Javier Ribalta

Personal information
- Date of birth: 14 September 1980 (age 44)
- Place of birth: Barcelona, Spain

Managerial career
- Years: Team
- 2008–2009: Torino (Scout)
- 2009–2011: AC Milan (Scout)
- 2011–2012: Novara (Chief scout)
- 2012–2017: Juventus (Chief scout)
- 2017–2018: Manchester United (Chief scout)
- 2017–2021: Zenit Saint Petersburg (Sporting director)
- 2021–2022: Parma (Managing Director Sport)
- 2022–2023: Olympique de Marseille (Director of Football)
- 2024–: AEK Athens (Director of Football)

= Javier Ribalta =

Spanish football manager

Javier Ribalta (born 14 September 1980) is a Spanish football manager who is the Director of Football of AEK Athens.

==Career==
Ribalta started in 2008 as scout at the Serie A club, Torino.
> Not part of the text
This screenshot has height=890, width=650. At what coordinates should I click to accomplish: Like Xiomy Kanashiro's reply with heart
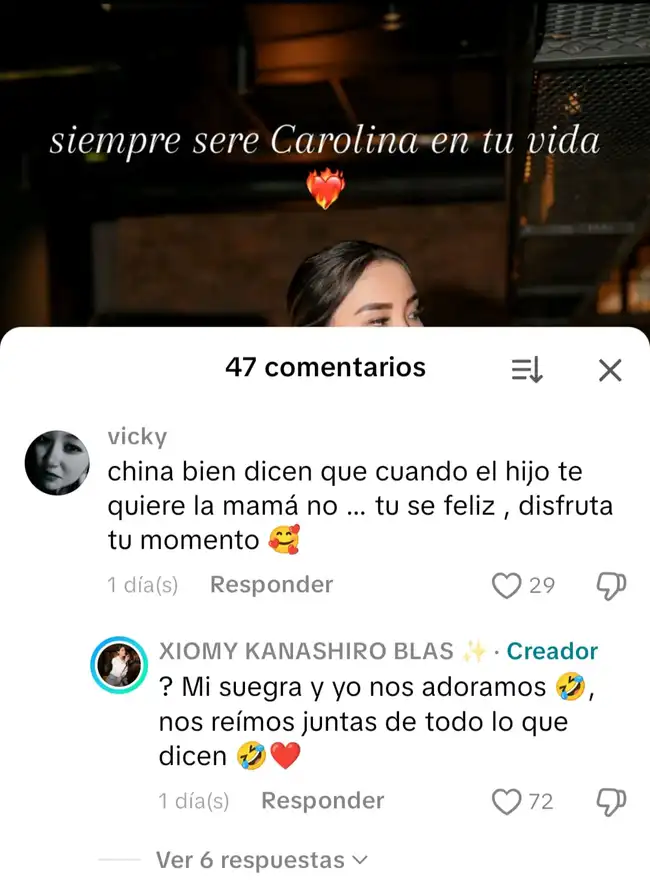(x=506, y=801)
In 2009 he moved to AC Milan, where he stayed for two seasons. In 2011 he got a job as chief scout of Novara, but he left the club at the end of the season, when they were relegated to Serie B. Afterwards Juventus signed him as chief scout, a position he kept for 5 seasons. In 2017 he moved to England, signing at Manchester United as a chief scout. In 2018 he signed with Zenit Saint Petersburg as their sporting director. After 3 years, he moved back to Italy and signed with Parma as a Managing Director Sport. In the following season he moved to France signing with Olympique de Marseille as director of football. In October 2024 he signed as director of football of AEK Athens.